BEIRUT: A source close to Hezbollah said four fighters were killed Monday in south Lebanon, with the Iran-backed group announcing two dead and a retaliatory attack, while Israel claimed strikes.
Hezbollah, a Hamas ally, has traded near daily cross-border fire with Israeli forces since the Palestinian group’s October 7 attack on southern Israel that sparked the war in Gaza.
The source close to Hezbollah told AFP that “at least four Hezbollah fighters were killed in Israeli raids on two different sites in southern Lebanon,” identifying the locations as Naqura on the coast and Mais Al-Jabal, a border village to the east.
The Shiite Muslim movement said two of its fighters, both from Naqura, had been killed, without providing further details.
The Israeli military said fighter jets struck “a Hezbollah terrorist cell” and a launch post in the Mais Al-Jabal area, while Israeli army “artillery fired to remove a threat” in the Naqura area.

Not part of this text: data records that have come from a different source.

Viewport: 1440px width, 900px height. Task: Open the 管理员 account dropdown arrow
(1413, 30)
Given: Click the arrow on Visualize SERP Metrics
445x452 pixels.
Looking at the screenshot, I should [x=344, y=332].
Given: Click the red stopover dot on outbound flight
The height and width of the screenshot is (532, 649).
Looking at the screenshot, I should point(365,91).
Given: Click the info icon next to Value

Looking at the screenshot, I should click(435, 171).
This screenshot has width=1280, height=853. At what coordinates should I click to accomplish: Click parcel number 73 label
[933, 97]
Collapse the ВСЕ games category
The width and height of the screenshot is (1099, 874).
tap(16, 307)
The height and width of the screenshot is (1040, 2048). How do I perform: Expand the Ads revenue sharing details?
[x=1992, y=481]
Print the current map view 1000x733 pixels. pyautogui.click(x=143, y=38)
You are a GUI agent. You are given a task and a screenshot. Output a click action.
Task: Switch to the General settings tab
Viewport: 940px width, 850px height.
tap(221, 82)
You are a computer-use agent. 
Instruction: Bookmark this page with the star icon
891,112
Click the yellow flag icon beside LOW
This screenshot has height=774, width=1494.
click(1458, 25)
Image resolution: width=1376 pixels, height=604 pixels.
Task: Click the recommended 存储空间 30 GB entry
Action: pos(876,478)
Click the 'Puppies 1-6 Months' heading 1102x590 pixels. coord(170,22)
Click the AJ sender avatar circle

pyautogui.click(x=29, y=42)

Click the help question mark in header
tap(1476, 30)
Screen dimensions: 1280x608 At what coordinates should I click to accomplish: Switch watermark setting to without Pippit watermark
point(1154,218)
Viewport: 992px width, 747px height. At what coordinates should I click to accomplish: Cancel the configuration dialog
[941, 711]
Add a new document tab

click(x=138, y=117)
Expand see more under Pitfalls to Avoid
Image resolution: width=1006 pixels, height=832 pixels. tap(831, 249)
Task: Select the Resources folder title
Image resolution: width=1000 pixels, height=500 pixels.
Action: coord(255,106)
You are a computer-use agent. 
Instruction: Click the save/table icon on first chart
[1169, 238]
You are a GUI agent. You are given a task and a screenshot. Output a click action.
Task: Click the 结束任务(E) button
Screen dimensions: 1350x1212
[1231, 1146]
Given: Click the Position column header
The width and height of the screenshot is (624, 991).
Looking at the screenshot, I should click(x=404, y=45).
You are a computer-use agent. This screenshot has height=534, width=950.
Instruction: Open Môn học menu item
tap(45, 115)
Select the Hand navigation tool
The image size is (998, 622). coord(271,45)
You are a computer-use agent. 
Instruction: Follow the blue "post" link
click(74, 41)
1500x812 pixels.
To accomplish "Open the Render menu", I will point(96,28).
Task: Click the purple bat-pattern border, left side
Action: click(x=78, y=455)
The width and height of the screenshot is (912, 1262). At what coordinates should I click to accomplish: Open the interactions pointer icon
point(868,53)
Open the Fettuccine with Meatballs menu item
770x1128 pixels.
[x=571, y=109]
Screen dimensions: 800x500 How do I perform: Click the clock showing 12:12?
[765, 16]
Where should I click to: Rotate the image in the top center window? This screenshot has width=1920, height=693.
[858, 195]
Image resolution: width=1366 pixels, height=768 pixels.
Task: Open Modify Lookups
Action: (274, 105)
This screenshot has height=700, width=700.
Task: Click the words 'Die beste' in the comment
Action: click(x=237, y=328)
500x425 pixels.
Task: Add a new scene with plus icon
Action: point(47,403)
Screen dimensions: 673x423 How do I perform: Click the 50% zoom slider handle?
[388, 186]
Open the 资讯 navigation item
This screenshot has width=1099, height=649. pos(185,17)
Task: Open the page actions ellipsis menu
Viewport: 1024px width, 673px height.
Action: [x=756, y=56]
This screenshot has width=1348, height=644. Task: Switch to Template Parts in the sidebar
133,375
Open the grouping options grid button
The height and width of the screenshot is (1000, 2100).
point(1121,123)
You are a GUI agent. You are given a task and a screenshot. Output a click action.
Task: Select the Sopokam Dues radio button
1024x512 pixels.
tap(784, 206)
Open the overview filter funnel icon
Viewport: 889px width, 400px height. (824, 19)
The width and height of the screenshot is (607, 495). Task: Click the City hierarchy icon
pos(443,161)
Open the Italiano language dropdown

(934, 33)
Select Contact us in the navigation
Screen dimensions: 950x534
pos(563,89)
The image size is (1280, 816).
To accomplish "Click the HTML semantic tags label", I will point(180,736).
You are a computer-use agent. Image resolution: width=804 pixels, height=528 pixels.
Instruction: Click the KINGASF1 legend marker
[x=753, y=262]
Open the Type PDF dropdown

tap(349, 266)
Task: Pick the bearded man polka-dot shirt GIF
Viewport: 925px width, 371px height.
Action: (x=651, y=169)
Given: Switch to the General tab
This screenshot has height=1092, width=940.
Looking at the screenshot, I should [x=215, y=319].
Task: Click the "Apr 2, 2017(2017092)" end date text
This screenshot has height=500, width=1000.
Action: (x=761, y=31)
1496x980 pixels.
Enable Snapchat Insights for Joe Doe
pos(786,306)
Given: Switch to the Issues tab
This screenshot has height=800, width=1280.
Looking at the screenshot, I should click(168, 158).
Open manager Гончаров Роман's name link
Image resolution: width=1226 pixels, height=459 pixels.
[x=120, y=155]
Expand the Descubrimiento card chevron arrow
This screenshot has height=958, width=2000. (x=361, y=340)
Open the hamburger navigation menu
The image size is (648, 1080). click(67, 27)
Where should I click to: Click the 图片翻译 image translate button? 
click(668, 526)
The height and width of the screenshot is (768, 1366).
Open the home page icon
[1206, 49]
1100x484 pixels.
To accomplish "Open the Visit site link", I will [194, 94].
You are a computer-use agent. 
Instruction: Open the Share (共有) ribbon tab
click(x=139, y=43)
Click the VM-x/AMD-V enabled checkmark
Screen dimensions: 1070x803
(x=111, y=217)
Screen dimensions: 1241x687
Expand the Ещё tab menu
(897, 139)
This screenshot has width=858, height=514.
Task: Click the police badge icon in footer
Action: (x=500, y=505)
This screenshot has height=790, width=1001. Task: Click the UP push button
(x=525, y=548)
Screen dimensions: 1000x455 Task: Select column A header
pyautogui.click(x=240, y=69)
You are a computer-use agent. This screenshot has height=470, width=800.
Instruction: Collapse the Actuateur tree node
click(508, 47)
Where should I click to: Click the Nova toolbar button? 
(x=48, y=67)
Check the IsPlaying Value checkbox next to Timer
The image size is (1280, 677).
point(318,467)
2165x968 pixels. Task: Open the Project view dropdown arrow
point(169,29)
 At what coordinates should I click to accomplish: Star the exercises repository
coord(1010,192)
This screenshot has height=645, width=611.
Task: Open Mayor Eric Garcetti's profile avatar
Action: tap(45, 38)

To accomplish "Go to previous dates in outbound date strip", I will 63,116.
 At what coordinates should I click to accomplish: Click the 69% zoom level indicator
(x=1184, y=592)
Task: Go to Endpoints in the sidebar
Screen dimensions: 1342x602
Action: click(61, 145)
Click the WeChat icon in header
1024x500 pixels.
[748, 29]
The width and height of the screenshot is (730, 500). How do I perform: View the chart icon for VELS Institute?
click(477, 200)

Hezbollah said it launched a heavy rocket attack at an Israeli army barracks in the country’s north “in retaliation” for the Naqura strike, while also announcing other attacks on Israeli positions.
Lebanon’s official National News Agency (NNA) reported Israeli strikes on Mais Al-Jabal and Naqura, where it said Israel fired near Hezbollah-affiliated rescue personnel and wounded a civilian.
The fighting has killed at least 423 people in Lebanon, mostly militants but also including 82 civilians, according to an AFP tally.
Israel says 14 soldiers and 11 civilians have been killed on its side of the border.
The violence has raised fears of all-out conflict between Hezbollah and Israel, which went to war in 2006.